Hi~
I'm in therapy and childhood SA is one of the issues that I'm trying to deal with. I have isolated myself so much over the years that I don't know how to be social anymore. My t is convinced that I wont stop hiding in my house until the SA is dealt with. He thinks I have ptsd among other things.
In our last session, I brought up that I find it impossible to forgive myself for the abuse and that I feel as if I should punish myself, even after all these years. He said, "that isn't very effective" -- I'm in DBT

-- and I said, "I don't know about that, maybe punishing myself has actually been very effective."
T didn't like that comment too much.
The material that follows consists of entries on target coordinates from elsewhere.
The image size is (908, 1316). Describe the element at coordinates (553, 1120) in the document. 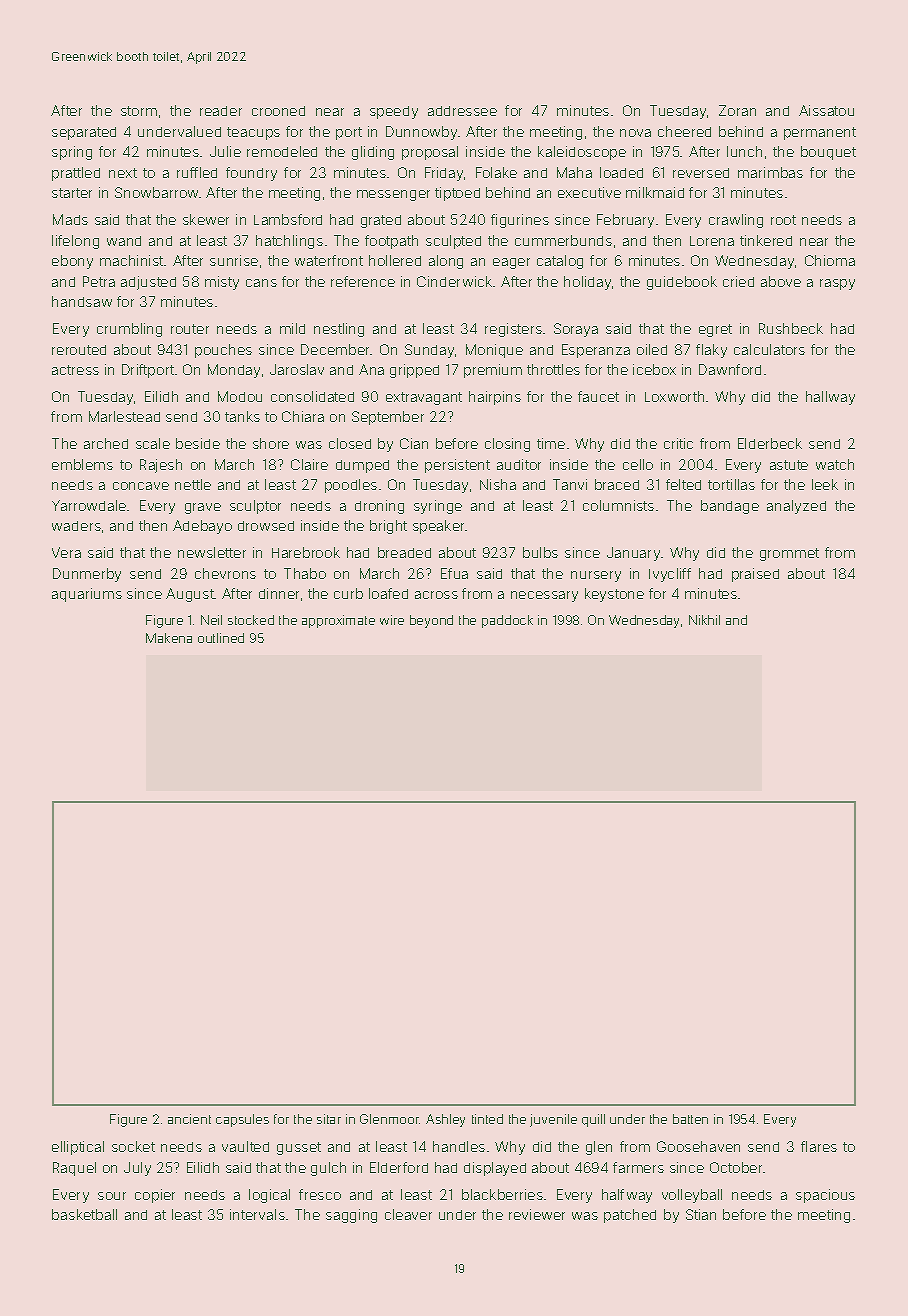

I see `juvenile` at that location.
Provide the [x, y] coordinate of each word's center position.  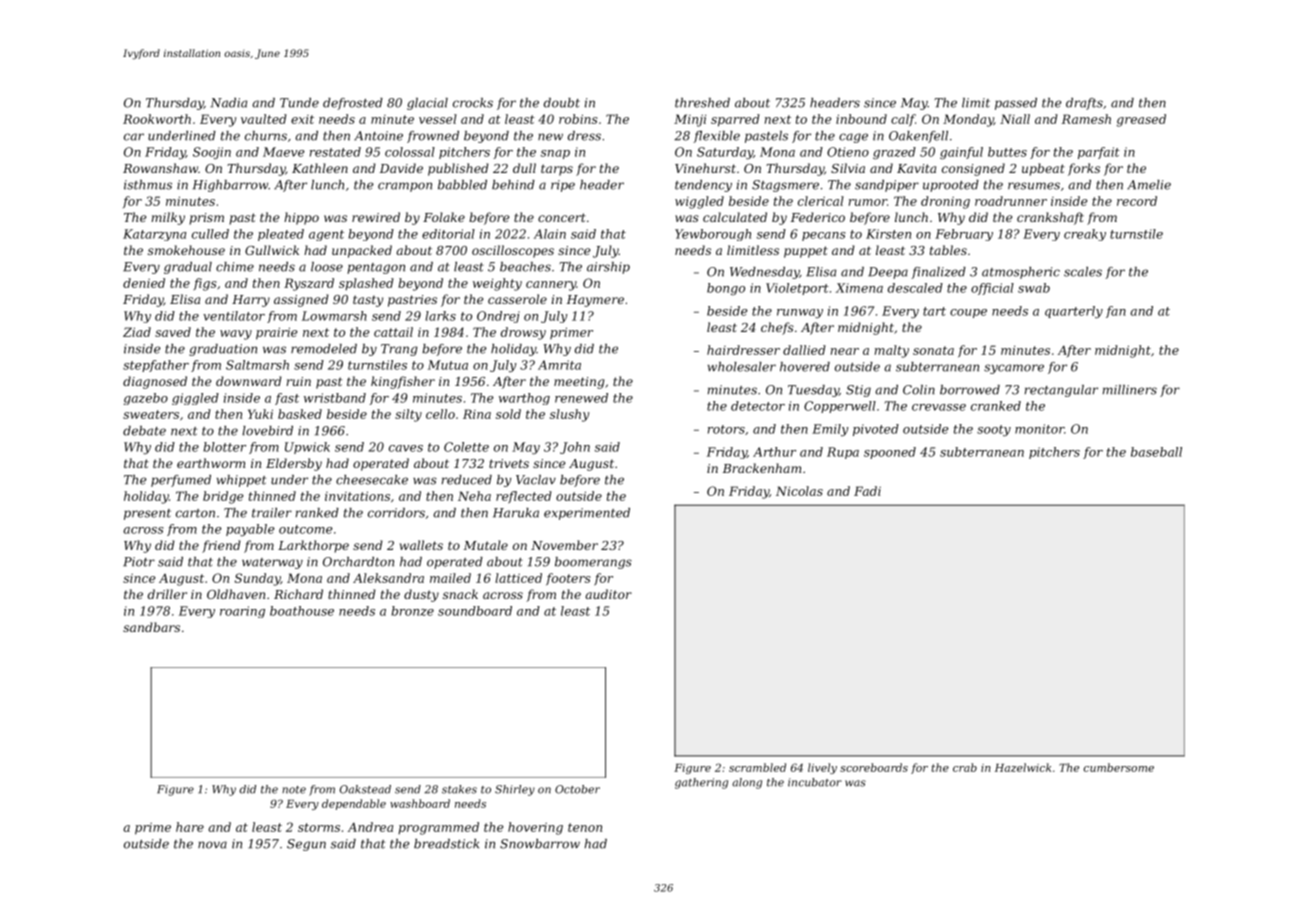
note [294, 790]
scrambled [757, 767]
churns [266, 136]
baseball [1156, 452]
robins [578, 119]
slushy [569, 415]
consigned [973, 169]
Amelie [1149, 185]
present [147, 514]
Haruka [516, 513]
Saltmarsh [257, 365]
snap [555, 154]
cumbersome [1118, 767]
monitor [1039, 429]
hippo [301, 218]
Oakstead [365, 789]
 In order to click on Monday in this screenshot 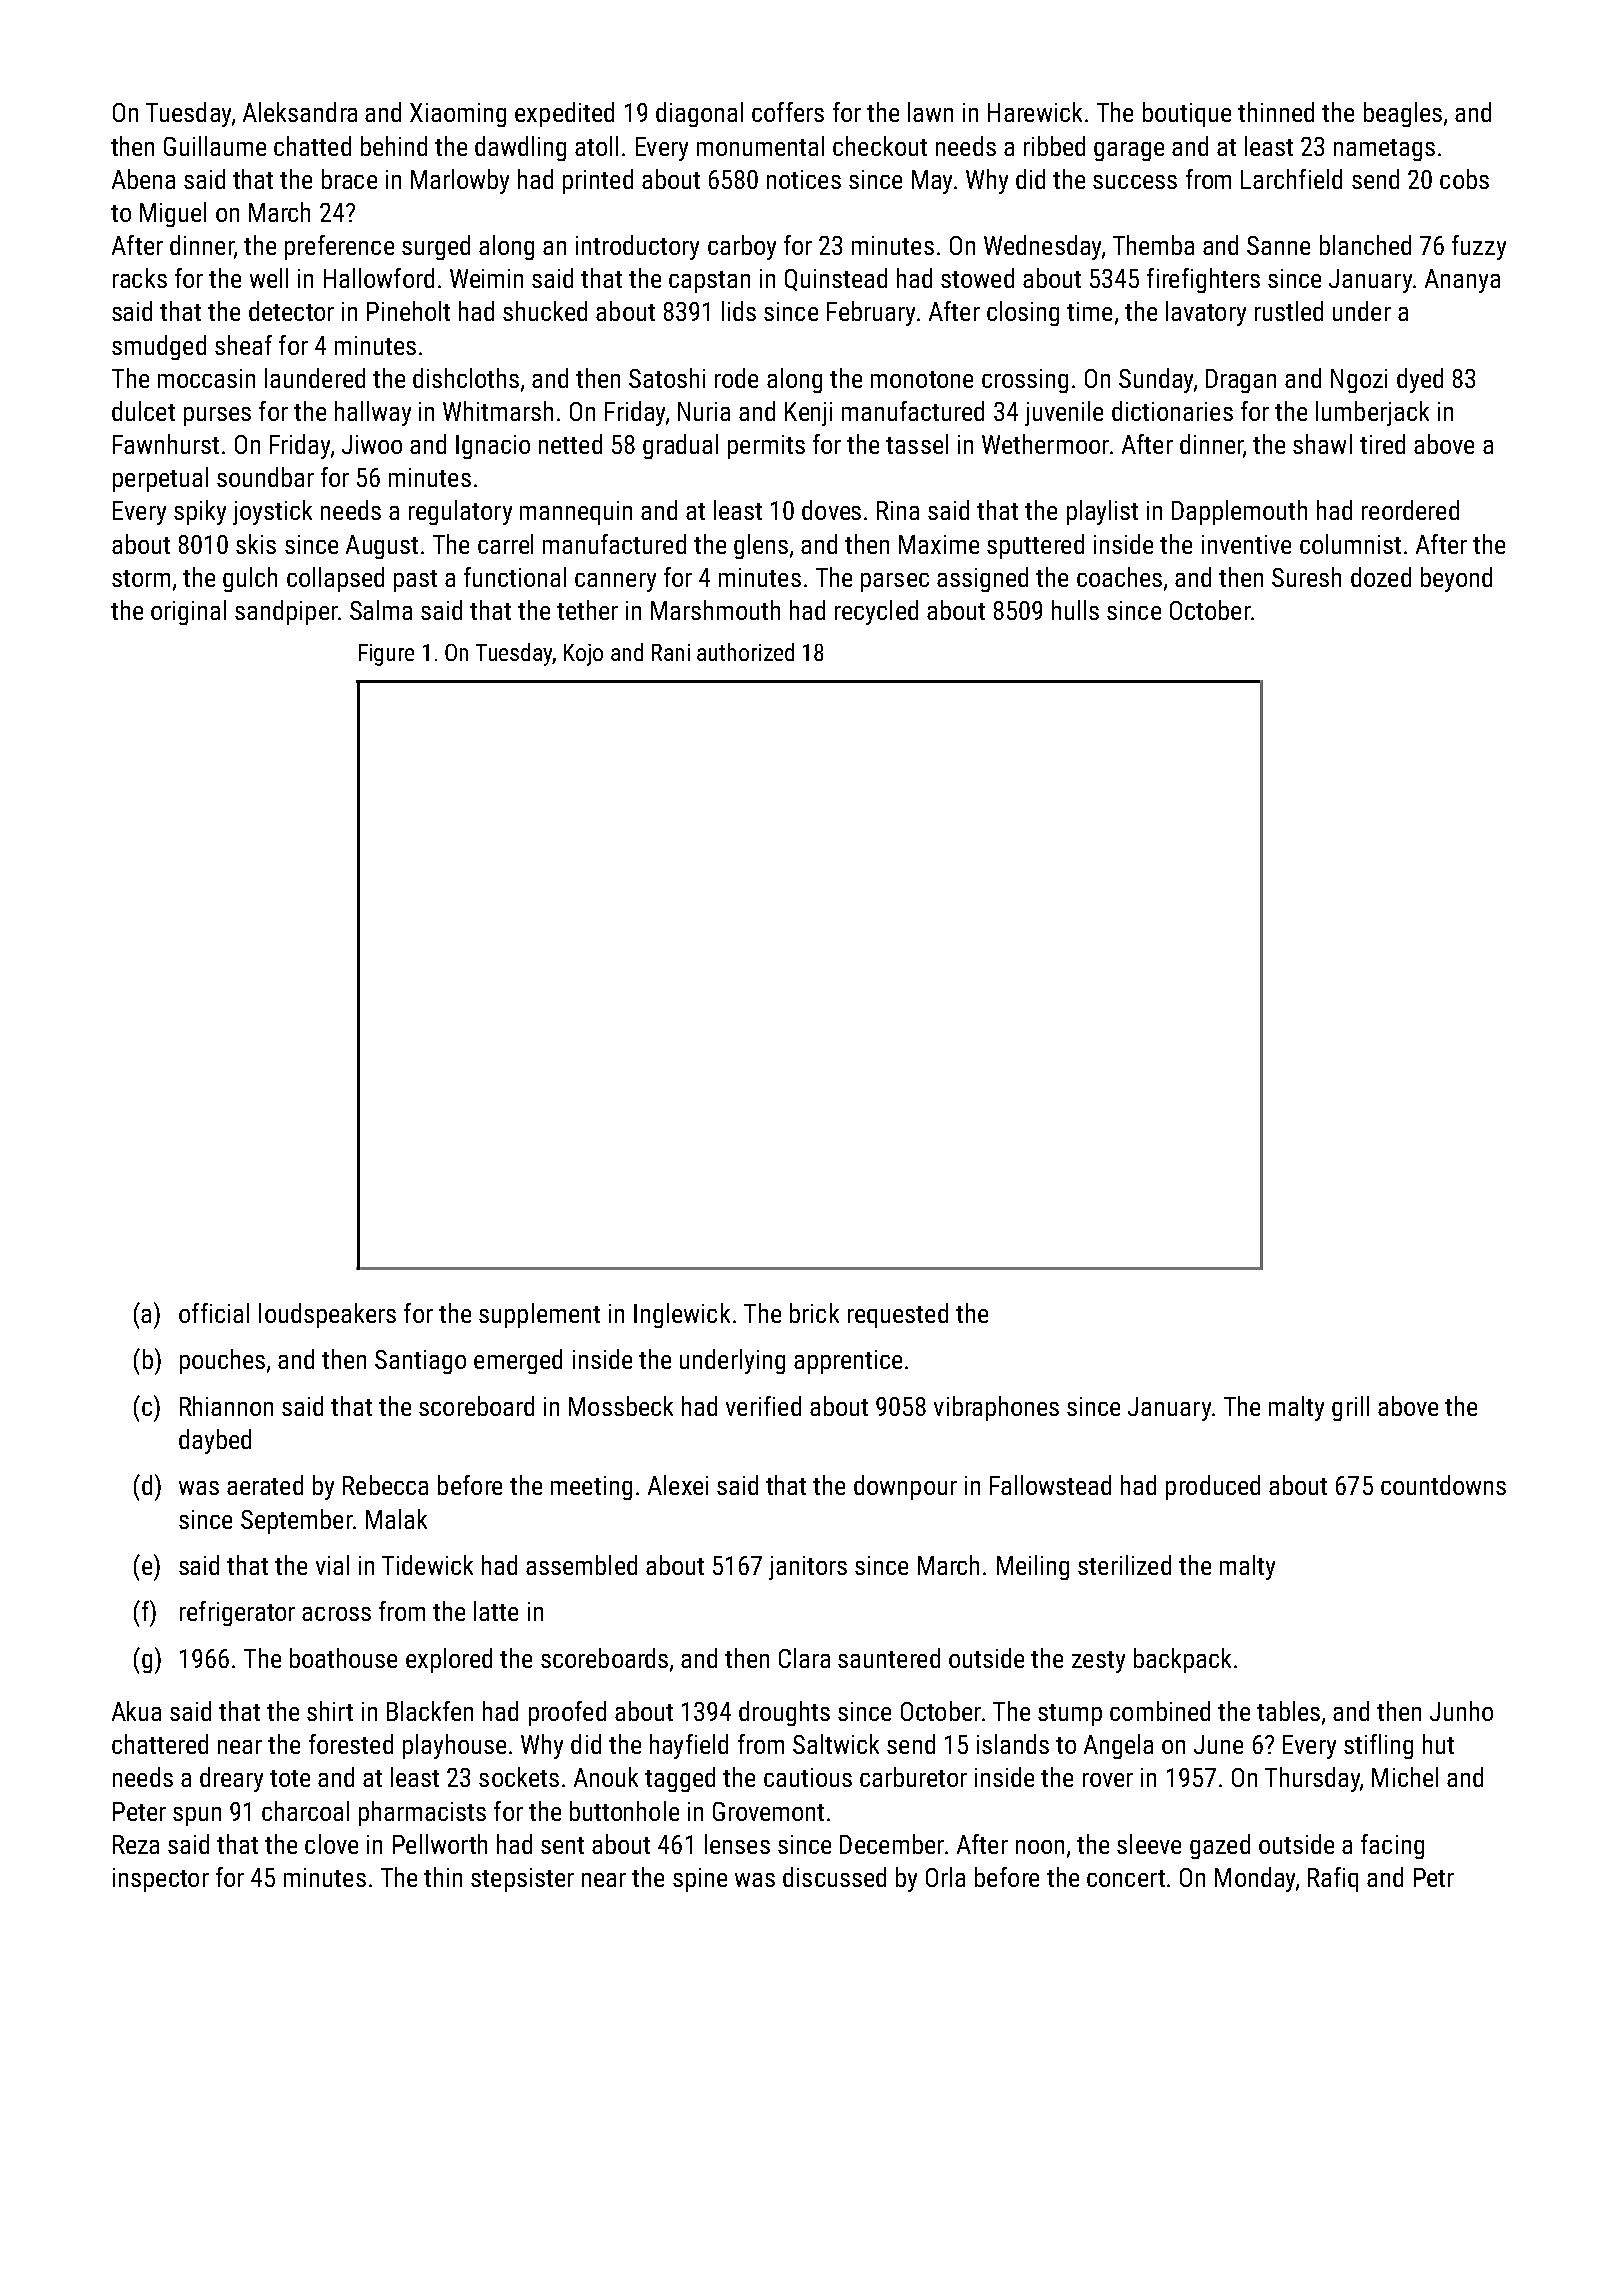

He wants me to spend some time with this thought as fodder for next weeks session.
I think I know intellectually where he'll go with this, that self punishment is inherently a bad thing and does no one any good...he'll do battle with my cognitive distortions and all of that....
But I really do feel that by punishing myself I've kept myself safe. I know that I'm not supposed to feel this way. I know that it is the right time for this to come out by the dreams I'm having. I'm getting too old to carry this any longer...
I must say that I'm also scared out of my mind to confront this issue, and the fear is manifesting itself by me turning into a frightened, child-like ball of emotions in session. Words even leave me, it's like my cognitive function just leaves the building. Embarrassing. So my t just has me sit with the emotion and describe if I can, what is happening. He is taking it slowly and gently.
I don't know why I'm saying all of this. Sometimes I think that I'm too old now and that I should either be over it, or that I'm too old to change. But I can't live like this any longer.